◆ PASSAGE ◆
*** Block opens ***
ACEH: At 3am, there was a knock at the door. When Daud and his wife opened up, they saw a plain-clothes policeman standing there.
Just two hours earlier, Daud had placed a lottery bet via text message. Although the amount was only 10,000 rupiah (S$0.93), he was nabbed for gambling.
Under syariah law in Aceh, the 42-year-old security guard had a choice between serving a prison sentence, paying a fine in gold or being flogged in public. The sole breadwinner of his family chose the corporal punishment.
But that humiliation he endured in 2015 has left him traumatised. “To have been caned was more painful than the pain I suffered, especially when it was done in front of the public,” he told the programme Insight.
They cheered and shouted as if a football player had scored a goal. They wanted to embarrass us.
Three years ago was when Aceh implemented stricter syariah laws, including on adultery, homosexuality, gambling and public display of affection outside marriage.
*** Block closes ***
◆ REQUIREMENT 1 ◆
Answer these from the article on Aceh's syariah law, one line each:
(a) At what time did the knock at Daud's door come?
(b) How much did Daud bet on the lottery?
(c) Which three punishments could Daud choose from?
◆ REQUIREMENT 2 ◆
Copy the part of the article on Aceh's syariah law from "Under syariah law" to "to embarrass us.", keeping every word and mark.
◆ REQUIREMENT 3 ◆
Carry on the article about Daud and Aceh's syariah law from its last sentence.
The lines placed after the article on Aceh's syariah law are separate material.

Items listed in a dataset:
*** Block opens ***
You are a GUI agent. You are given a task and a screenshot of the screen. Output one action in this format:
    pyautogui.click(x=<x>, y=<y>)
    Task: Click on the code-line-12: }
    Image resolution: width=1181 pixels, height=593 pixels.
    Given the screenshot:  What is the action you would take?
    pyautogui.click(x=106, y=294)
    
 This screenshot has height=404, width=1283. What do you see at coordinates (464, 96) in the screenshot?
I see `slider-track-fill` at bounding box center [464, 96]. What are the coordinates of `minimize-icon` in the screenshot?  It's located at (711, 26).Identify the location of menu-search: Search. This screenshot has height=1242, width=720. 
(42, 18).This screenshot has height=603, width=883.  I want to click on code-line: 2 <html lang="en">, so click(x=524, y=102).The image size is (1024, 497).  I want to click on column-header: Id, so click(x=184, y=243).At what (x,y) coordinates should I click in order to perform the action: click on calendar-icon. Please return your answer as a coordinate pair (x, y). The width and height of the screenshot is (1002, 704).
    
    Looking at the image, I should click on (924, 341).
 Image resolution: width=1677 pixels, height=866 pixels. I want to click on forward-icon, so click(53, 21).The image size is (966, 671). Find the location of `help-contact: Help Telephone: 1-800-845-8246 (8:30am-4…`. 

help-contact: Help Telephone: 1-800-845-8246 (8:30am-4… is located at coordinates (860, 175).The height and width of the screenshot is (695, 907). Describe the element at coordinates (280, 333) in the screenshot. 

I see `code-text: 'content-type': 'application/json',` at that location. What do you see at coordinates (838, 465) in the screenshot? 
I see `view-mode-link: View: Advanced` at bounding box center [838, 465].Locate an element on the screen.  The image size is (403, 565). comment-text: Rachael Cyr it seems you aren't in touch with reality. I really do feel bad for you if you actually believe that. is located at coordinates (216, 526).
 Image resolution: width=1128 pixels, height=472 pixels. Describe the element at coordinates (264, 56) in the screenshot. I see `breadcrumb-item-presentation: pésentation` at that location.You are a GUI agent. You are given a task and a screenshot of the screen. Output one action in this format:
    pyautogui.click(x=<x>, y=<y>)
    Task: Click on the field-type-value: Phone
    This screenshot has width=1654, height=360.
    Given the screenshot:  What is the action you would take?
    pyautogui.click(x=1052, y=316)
*** Block closes ***
◆ RESPONSE BOX 1 ◆
(a) At 3am.
(b) 10,000 rupiah (S$0.93).
(c) A prison sentence, a fine in gold or public flogging.

◆ RESPONSE BOX 2 ◆
Under syariah law in Aceh, the 42-year-old security guard had a choice between serving a prison sentence, paying a fine in gold or being flogged in public. The sole breadwinner of his family chose the corporal punishment.
But that humiliation he endured in 2015 has left him traumatised. “To have been caned was more painful than the pain I suffered, especially when it was done in front of the public,” he told the programme Insight.
They cheered and shouted as if a football player had scored a goal. They wanted to embarrass us.

◆ RESPONSE BOX 3 ◆
Even non-Muslims can be punished. So far, at least five of them have been caned in the province for violating Islamic criminal laws.
Now, almost 20 years after Indonesia granted Aceh the right to apply syariah law, questions are being asked about how far the country’s most conservative province will go in its efforts, and whether more harm than good has been done. (Watch the Insight episode here.)
Amid rising conservatism in Indonesia as well, will this experiment with syariah law become a model for other provinces to emulate?
SAFER SOCIETY, OR LESS FREE?
To outsiders, Aceh’s syariah law may be regressive and repressive in both its concept and application. But to many Acehnese, their observance of it is but an extension of their religious duties and an integral part of an Islamic life.
Mr Tengku Buchari Harun, an imam at Baiturrahim Mosque, the oldest mosque in the capital Banda Aceh, believes that the move in 1999 to give the province the authority to introduce syariah law has also helped to preserve public order.
“In the past, this area was full of drunk people, gamblers as well, but now, thank God, they’re all gone,” he said. “Many of them have got rid of their old habits … We’ve not seen thieves here either.”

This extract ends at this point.